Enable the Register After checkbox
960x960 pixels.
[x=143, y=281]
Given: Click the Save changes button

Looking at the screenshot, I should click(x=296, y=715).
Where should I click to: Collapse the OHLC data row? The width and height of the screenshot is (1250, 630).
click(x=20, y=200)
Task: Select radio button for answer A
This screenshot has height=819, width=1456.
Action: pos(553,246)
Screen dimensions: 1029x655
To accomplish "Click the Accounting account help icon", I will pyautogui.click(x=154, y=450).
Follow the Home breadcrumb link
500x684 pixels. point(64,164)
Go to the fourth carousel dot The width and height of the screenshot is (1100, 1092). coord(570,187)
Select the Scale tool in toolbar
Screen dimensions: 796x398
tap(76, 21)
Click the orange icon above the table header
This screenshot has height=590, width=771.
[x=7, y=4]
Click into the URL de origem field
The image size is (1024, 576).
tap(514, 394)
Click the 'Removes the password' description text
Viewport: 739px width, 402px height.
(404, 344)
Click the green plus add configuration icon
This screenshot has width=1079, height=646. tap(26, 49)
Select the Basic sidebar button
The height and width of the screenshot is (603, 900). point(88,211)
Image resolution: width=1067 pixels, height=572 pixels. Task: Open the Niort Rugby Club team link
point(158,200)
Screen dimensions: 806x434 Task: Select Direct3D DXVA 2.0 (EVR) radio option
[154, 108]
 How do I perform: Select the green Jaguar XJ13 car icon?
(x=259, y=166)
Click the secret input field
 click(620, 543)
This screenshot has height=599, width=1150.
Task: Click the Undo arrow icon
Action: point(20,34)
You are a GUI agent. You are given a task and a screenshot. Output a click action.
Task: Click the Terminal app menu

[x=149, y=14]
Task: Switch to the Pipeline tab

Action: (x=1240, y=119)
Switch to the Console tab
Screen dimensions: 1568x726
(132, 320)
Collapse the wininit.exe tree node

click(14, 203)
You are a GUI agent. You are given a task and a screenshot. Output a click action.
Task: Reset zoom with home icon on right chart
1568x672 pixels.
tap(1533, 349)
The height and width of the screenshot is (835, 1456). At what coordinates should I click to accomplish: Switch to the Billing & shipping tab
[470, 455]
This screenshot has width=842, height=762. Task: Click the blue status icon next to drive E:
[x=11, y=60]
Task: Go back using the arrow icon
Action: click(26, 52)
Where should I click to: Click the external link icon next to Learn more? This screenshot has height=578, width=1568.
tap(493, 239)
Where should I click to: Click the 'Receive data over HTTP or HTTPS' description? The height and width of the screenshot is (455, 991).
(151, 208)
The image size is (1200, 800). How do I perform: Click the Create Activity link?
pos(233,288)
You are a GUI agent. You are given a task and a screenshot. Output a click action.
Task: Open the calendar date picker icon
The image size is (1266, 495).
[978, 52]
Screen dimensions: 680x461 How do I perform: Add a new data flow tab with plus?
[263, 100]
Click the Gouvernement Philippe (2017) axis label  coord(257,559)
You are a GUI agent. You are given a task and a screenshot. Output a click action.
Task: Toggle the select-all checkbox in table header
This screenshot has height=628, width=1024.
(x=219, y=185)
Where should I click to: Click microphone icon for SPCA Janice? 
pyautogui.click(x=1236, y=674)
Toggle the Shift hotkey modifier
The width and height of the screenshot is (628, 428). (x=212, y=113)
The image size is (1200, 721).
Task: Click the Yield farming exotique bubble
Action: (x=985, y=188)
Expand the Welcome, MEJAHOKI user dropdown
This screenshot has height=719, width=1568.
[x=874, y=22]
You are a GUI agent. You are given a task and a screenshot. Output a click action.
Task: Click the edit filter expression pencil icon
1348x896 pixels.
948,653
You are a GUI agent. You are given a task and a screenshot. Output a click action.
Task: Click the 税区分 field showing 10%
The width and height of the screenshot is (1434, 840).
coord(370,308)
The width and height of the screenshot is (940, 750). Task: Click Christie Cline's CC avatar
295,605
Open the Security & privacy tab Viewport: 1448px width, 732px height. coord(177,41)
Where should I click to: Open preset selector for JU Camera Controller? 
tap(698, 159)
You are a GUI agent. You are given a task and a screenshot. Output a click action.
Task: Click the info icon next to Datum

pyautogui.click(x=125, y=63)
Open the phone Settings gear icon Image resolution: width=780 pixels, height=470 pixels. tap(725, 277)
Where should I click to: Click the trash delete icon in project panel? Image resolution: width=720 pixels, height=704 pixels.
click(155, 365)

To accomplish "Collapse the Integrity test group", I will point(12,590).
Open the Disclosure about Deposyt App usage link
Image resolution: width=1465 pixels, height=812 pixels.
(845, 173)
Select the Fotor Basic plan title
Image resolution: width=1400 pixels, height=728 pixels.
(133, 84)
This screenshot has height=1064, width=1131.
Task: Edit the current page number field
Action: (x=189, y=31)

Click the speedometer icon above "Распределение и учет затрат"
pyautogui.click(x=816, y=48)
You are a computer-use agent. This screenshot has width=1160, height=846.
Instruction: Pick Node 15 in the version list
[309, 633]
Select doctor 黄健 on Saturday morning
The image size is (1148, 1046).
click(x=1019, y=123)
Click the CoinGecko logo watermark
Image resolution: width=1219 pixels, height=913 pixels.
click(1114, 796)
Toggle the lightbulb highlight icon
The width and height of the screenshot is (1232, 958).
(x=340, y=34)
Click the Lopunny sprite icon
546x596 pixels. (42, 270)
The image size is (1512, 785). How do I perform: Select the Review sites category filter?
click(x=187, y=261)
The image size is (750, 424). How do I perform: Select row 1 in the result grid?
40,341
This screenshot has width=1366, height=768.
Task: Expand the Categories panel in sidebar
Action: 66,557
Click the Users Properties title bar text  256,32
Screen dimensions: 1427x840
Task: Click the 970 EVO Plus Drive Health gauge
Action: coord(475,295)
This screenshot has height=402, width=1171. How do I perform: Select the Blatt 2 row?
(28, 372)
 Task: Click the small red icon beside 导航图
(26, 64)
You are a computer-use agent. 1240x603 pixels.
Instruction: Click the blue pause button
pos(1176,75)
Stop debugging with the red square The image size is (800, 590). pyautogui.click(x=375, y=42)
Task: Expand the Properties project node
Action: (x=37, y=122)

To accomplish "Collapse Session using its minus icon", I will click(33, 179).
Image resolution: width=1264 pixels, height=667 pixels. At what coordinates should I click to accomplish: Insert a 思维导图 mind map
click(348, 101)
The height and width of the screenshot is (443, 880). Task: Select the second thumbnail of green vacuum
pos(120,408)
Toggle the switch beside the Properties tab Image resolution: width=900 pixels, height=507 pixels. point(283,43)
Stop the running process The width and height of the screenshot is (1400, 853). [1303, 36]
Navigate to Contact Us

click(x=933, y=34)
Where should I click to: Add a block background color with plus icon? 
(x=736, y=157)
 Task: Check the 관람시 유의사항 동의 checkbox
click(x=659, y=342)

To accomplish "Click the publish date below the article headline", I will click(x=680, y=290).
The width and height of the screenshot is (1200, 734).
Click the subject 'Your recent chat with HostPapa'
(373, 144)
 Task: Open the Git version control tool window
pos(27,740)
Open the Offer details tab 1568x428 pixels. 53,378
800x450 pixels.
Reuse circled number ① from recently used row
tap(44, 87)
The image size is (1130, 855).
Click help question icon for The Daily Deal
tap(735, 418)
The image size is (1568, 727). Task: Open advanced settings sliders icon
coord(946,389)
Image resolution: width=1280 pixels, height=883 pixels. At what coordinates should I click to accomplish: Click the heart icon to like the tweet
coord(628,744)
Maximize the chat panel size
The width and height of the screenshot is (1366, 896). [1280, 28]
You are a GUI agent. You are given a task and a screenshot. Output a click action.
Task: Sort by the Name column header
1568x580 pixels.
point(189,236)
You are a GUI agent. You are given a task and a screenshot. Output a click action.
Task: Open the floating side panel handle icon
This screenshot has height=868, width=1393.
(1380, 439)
-*-
#### What the task requires
The lines to retype run from the start of the entries through the line containing "Select the Scale tool in toolbar"; reproduce them exactly and add nothing.

#### Response to this exercise
Enable the Register After checkbox
960x960 pixels.
[x=143, y=281]
Given: Click the Save changes button

Looking at the screenshot, I should click(x=296, y=715).
Where should I click to: Collapse the OHLC data row? The width and height of the screenshot is (1250, 630).
click(x=20, y=200)
Task: Select radio button for answer A
This screenshot has height=819, width=1456.
Action: pos(553,246)
Screen dimensions: 1029x655
To accomplish "Click the Accounting account help icon", I will pyautogui.click(x=154, y=450).
Follow the Home breadcrumb link
500x684 pixels. point(64,164)
Go to the fourth carousel dot The width and height of the screenshot is (1100, 1092). coord(570,187)
Select the Scale tool in toolbar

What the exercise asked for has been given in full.